Linux self-service firewall with Apache, Perl, IPtables, and UFW

I was recently in a situation where I was offering DNS service to some people. There just happened to be some records that were different from their ISPs DNS servers so I set up the server on my public IP address. I did not want to offer DNS to the world because last time I tried that, I got queries from all kinds of places for all kinds of records. I was initially opening up IP tables when people asked for the service and give me their IP address. After getting about 10 texts, I quickly got tired of collecting the IP addresses, so I made a webpage and with the perl script to write them to a list. With that, I would have a cron jobs go through the list and use UFW to update the IPTables to allow them access.
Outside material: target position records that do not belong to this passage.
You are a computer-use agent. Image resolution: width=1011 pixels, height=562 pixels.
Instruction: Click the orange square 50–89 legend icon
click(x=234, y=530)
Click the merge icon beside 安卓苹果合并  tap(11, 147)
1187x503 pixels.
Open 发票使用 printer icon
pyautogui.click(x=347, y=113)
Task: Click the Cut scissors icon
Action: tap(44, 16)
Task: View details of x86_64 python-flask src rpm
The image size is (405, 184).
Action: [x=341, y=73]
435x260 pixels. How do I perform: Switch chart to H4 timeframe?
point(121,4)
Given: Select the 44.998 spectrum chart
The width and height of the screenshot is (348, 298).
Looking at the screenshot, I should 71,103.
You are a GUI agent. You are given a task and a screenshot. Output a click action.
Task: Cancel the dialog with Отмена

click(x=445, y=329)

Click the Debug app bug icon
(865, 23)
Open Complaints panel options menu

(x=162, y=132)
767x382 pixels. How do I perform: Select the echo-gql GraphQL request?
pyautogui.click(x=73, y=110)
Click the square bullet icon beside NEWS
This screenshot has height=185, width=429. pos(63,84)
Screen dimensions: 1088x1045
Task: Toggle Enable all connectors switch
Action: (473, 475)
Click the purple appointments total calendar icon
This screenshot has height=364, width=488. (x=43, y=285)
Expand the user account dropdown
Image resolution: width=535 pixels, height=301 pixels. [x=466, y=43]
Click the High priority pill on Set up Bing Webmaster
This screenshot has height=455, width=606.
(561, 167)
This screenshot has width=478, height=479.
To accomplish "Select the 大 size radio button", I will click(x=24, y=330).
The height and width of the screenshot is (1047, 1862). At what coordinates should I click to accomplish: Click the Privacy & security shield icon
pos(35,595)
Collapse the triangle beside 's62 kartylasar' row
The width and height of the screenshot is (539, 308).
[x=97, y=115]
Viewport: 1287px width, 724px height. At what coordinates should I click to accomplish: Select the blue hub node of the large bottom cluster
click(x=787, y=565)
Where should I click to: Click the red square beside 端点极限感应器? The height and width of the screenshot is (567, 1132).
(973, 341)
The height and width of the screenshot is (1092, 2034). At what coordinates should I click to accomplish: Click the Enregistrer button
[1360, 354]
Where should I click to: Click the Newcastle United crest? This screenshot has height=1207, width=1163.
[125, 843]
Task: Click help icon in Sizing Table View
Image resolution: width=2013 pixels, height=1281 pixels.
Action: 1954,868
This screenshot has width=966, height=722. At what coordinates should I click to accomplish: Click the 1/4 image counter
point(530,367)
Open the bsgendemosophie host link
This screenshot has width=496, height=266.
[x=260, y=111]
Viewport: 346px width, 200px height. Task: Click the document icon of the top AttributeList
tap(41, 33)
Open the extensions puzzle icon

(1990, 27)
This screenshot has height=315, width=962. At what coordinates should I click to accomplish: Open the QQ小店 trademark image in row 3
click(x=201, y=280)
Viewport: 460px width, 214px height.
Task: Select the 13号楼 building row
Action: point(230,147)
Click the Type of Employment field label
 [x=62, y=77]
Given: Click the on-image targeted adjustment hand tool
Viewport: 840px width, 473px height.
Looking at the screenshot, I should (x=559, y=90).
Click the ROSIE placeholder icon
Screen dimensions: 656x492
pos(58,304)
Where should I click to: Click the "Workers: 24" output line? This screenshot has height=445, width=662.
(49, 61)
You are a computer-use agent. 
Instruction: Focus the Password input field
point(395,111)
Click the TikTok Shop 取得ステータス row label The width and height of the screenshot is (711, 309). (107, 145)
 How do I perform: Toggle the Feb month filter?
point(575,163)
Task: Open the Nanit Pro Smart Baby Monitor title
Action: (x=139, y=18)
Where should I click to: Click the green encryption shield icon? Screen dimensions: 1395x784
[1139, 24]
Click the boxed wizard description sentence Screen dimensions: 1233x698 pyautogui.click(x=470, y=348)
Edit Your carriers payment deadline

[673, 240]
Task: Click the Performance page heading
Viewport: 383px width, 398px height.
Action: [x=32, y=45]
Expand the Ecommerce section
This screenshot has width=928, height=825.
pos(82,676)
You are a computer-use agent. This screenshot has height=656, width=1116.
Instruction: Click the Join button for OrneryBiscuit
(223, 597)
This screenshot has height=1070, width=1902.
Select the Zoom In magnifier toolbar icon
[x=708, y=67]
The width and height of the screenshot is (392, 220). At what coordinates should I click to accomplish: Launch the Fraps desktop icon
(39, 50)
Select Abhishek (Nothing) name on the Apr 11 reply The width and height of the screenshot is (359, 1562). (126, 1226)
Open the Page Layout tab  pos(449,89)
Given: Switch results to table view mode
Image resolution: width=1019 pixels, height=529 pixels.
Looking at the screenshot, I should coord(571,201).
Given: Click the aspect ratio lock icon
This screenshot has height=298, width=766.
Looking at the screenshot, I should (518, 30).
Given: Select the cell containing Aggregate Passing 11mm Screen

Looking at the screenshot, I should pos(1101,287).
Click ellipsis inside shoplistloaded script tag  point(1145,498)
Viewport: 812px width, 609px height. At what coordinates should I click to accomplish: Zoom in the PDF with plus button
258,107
Here are the files inside of the directory where I’m creating the list.
dnsauth.tar

There’s a simple index.html file in the directory. It’s basically a form that asks for:
Name – who the person is. duh!
IP address – I want them to enter the IP address they want to authorize just in case they’re submitting someone else’s IP address.
Password – I don’t want just anyone to come in and get access to my DNS server.

The addip.cgi basically just writes all of those inputs and the IP address they’re coming in from into /tmp/iplist.txt in CSV format. I record the IP address they’re coming in from $ENV{‘REMOTE_ADDR’} just in case I get abuse or something.

The root user then has a cron job that runs through the iplist.txt file every 10 minutes. Here’s my file:

#!/bin/sh
if [ -f /tmp/iplist.txt ]; then
DATE=$(date +%Y%m%d)
cp /tmp/iplist.txt /home/alton/dnsservice/iplist.txt.$DATE
for i in `grep rice /tmp/iplist.txt | cut -f1 -d','`; do /usr/sbin/ufw insert 1 allow proto udp from $i to any port 53; done
grep rice /tmp/iplist.txt >> /home/alton/dnsservice/authorized_dns_ips.txt
grep -v rice /tmp/iplist.txt >> /home/alton/dnsservice/cheaters.txt
rm -rf /tmp/iplist.txt
sync
fi

Obviously, rice was my password. I just looped through the file and authorized anyone that used the right password. I also logged anyone that used the wrong password in /home/alton/dnsservice/cheaters.txt.

Hope this was useful! I welcome any comments. Obviously, this was quick and dirty. I’m sure there is a more secure way of doing this, but this is what came easy to me. Would love to hear your thoughts!